RFC-005 — Capability Manifests

Status: Draft Created: 2026-06-08 Authors: Genesis Mesh contributors Requires: RFC-001

Abstract

This RFC defines how a node or agent advertises what it can do, so peers can discover providers by capability instead of by raw public key. It defines the signed capability descriptor, its time-to-live (TTL) semantics, and the rule that capability discovery never overrides trust: a discovered provider is still subject to identity, policy, and revocation checks before it is used.

Motivation

A trust fabric is more useful when participants can find each other by function (“who can do llm:chat?”) rather than by key. But discovery must not become a trust backdoor. RFC-005 specifies a capability announcement that is signed, expiring, and trust-subordinate, so capability routing rides on top of the trust layer rather than around it.

Terminology

  • Capability — a tag describing something a provider can do, for example llm:chat or kb:security.

  • Capability descriptor — the signed announcement a provider publishes (the AgentDescriptor model in the reference implementation).

  • Registry — the Network Authority service registry that holds active descriptors, keyed by node public key.

  • TTL — the validity window after which a descriptor is stale and MUST be treated as absent.

Normative requirements

  1. A capability descriptor MUST carry agent_id, node_public_key, network_name, capabilities, endpoint, registered_at, and expires_at.

  2. A descriptor MUST be signed by the provider’s join-certificate key. The registry MUST verify that signature against node_public_key before accepting the descriptor.

  3. expires_at MUST be strictly after registered_at. A descriptor outside its TTL MUST be treated as inactive and MUST NOT be returned as a live provider. The reference implementation tolerates ~5 minutes of skew on the lower bound.

  4. Capability discovery MUST NOT override trust. A consumer that finds a provider by capability MUST still apply identity (RFC-001), recognition (RFC-002), and revocation (RFC-004) checks before using it.

  5. Revocation MUST evict capability: when a node_public_key is revoked via the CRL, its registry entries MUST be removed or treated as inactive.

  6. When trust changes after discovery, the consumer MUST re-evaluate: a descriptor that was valid at discovery time confers nothing if the provider’s trust has since been withdrawn.

Data model

The reference implementation defines AgentDescriptor and AgentEndpoint in genesis_mesh/models/discovery.py:

{
  "agent_id": "llm-1",
  "node_public_key": "<base64 ed25519 public key>",
  "network_name": "USG",
  "capabilities": ["llm:chat", "kb:security"],
  "endpoint": {"host": "10.0.0.4", "port": 8443, "scheme": "wss"},
  "registered_at": "<iso8601>",
  "expires_at": "<iso8601>",
  "metadata": {"model": "example-model"},
  "signatures": [{"key_id": "...", "signature": "..."}]
}

The registry is intentionally simple: TTL-based expiry, at most one descriptor per node_public_key, and automatic eviction on node-key revocation.
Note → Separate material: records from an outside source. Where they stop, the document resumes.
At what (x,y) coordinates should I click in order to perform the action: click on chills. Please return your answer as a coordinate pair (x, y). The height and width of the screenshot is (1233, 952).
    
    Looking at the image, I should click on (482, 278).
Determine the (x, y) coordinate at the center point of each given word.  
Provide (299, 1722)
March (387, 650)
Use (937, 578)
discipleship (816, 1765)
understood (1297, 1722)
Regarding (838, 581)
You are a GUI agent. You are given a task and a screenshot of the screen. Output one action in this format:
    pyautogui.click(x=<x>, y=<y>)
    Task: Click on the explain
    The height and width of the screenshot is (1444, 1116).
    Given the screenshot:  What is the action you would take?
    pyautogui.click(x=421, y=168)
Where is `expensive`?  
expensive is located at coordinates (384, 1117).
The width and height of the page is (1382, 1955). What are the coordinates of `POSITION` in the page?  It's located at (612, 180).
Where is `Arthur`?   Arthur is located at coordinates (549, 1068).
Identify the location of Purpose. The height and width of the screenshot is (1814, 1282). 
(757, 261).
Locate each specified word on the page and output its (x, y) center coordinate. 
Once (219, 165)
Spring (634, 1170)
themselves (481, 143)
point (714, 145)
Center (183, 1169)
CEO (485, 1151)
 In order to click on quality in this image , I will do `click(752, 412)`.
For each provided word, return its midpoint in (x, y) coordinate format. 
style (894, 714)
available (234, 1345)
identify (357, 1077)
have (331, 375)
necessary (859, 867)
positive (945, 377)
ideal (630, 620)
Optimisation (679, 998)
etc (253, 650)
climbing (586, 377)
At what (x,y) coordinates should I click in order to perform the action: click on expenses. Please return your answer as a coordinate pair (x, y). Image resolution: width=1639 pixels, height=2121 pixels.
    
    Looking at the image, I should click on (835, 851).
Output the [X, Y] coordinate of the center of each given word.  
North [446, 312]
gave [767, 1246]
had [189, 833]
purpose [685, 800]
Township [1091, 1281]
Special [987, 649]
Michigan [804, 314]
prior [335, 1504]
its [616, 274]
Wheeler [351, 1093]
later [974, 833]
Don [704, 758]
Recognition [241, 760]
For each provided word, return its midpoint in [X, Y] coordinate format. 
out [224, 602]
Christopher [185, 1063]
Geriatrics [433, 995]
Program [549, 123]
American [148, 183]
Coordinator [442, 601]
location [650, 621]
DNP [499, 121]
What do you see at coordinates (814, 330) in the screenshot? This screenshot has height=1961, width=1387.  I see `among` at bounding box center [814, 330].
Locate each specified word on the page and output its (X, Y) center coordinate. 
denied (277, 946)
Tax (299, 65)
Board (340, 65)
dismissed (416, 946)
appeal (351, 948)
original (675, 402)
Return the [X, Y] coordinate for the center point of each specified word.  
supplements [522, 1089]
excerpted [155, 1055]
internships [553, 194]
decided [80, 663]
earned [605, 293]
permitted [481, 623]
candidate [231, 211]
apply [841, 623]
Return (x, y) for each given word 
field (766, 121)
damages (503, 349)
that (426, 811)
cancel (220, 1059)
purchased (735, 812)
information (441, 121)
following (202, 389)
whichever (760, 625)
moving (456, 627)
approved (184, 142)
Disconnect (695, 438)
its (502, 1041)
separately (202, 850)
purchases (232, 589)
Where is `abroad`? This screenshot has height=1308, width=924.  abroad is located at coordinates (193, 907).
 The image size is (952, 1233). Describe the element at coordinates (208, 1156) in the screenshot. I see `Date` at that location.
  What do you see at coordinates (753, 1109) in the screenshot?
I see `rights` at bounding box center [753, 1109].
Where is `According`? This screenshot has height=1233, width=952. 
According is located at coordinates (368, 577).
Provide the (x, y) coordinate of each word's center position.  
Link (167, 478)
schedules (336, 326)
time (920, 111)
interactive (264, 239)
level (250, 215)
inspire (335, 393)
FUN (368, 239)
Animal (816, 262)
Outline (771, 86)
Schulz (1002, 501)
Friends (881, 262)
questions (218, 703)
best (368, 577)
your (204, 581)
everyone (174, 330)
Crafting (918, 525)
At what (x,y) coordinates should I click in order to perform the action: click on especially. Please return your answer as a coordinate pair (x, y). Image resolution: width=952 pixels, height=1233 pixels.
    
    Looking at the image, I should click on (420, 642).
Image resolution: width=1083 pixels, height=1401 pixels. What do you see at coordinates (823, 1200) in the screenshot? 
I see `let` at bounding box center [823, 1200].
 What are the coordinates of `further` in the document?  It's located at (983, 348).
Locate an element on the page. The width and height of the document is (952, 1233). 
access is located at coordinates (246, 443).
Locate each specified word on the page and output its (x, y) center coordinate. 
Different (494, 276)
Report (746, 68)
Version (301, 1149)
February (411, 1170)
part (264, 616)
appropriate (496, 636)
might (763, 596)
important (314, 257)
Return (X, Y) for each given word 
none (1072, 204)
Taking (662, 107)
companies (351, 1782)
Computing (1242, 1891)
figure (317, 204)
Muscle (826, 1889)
A service-level manifest (ServiceManifest) describes a node’s offered services in certificate material; capability descriptors are the discovery-time projection of what is reachable now.

Verification rules

  1. A consumer MUST reject a descriptor whose signature does not verify against its node_public_key.

  2. A consumer MUST check is_active (TTL) before treating a descriptor as a live provider.

  3. Capability matching is by tag membership in capabilities. Tag semantics (namespacing such as llm:chat) are a convention; this RFC does not mandate a taxonomy.

  4. A consumer SHOULD filter discovery results down to trusted providers before ranking or selecting among them, not after.

Security considerations

  • Descriptors are self-asserted capability claims. They prove who is announcing (via signature) and what they claim to offer, not that the provider performs the capability correctly or safely.

  • TTL bounds the blast radius of a stale or compromised announcement; short TTLs reduce the window in which a revoked provider still appears discoverable.

  • Because discovery is trust-subordinate, a malicious announcement cannot, by itself, cause a consumer to trust an untrusted provider.

  • metadata is free-form and non-normative; consumers MUST NOT make trust decisions from it.

Operational considerations

  • Providers refresh descriptors before TTL expiry to stay discoverable; lapse is the normal “offline” signal.

  • Operators revoke a compromised node once; both routing and capability discovery stop honoring it because the CRL eviction cascades to the registry.

Compatibility notes

  • Additional optional descriptor fields MAY be added; consumers MUST ignore unknown fields.

  • A capability taxonomy, if standardized later, will be a separate RFC; this RFC fixes only the descriptor envelope and trust-subordination rule.

Open questions

  • Should capabilities be scope-bound to treaties (RFC-002), so an issuer can recognize a subject for specific capabilities only?

  • Should the registry support more than one descriptor per node, or is the one-role-per-node constraint a long-term simplification?